Start of DATA SECTION
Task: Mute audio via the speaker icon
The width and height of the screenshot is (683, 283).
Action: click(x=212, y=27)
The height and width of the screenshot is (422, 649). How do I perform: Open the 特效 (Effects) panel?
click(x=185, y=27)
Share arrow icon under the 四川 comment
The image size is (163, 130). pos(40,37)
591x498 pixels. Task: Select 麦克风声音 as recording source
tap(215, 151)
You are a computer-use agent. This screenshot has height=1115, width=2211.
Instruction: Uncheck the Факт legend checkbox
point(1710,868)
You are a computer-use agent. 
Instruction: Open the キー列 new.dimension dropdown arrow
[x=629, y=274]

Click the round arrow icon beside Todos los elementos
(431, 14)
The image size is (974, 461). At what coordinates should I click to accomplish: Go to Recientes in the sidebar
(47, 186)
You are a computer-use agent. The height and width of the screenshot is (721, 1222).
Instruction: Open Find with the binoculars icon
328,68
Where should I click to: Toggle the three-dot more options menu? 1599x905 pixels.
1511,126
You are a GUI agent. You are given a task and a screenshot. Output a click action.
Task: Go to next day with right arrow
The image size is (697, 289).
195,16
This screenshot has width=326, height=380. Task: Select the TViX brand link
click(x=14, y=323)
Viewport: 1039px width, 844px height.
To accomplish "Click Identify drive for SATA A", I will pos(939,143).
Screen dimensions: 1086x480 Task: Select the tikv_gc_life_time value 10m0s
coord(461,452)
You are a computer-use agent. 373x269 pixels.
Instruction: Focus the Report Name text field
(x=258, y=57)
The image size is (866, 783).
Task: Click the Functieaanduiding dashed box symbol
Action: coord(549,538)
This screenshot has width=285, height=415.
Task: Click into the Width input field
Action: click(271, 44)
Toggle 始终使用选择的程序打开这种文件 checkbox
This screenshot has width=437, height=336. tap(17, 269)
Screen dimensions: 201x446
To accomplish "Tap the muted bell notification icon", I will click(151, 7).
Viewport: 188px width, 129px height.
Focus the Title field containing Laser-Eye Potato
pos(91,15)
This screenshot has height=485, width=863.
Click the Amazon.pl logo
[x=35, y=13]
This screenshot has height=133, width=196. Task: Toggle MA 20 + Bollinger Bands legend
End of DATA SECTION
§ **THE TASK**:
Extract every line from the one containing "Viewport: 1039px width, 844px height." to the end of the entries, including both of those lines, exactly as given and with nothing added.

§ **ANSWER TO THIS PROBLEM**:
Viewport: 1039px width, 844px height.
To accomplish "Click Identify drive for SATA A", I will pos(939,143).
Screen dimensions: 1086x480 Task: Select the tikv_gc_life_time value 10m0s
coord(461,452)
You are a computer-use agent. 373x269 pixels.
Instruction: Focus the Report Name text field
(x=258, y=57)
The image size is (866, 783).
Task: Click the Functieaanduiding dashed box symbol
Action: coord(549,538)
This screenshot has width=285, height=415.
Task: Click into the Width input field
Action: click(271, 44)
Toggle 始终使用选择的程序打开这种文件 checkbox
This screenshot has width=437, height=336. tap(17, 269)
Screen dimensions: 201x446
To accomplish "Tap the muted bell notification icon", I will click(151, 7).
Viewport: 188px width, 129px height.
Focus the Title field containing Laser-Eye Potato
pos(91,15)
This screenshot has height=485, width=863.
Click the Amazon.pl logo
[x=35, y=13]
This screenshot has height=133, width=196. Task: Toggle MA 20 + Bollinger Bands legend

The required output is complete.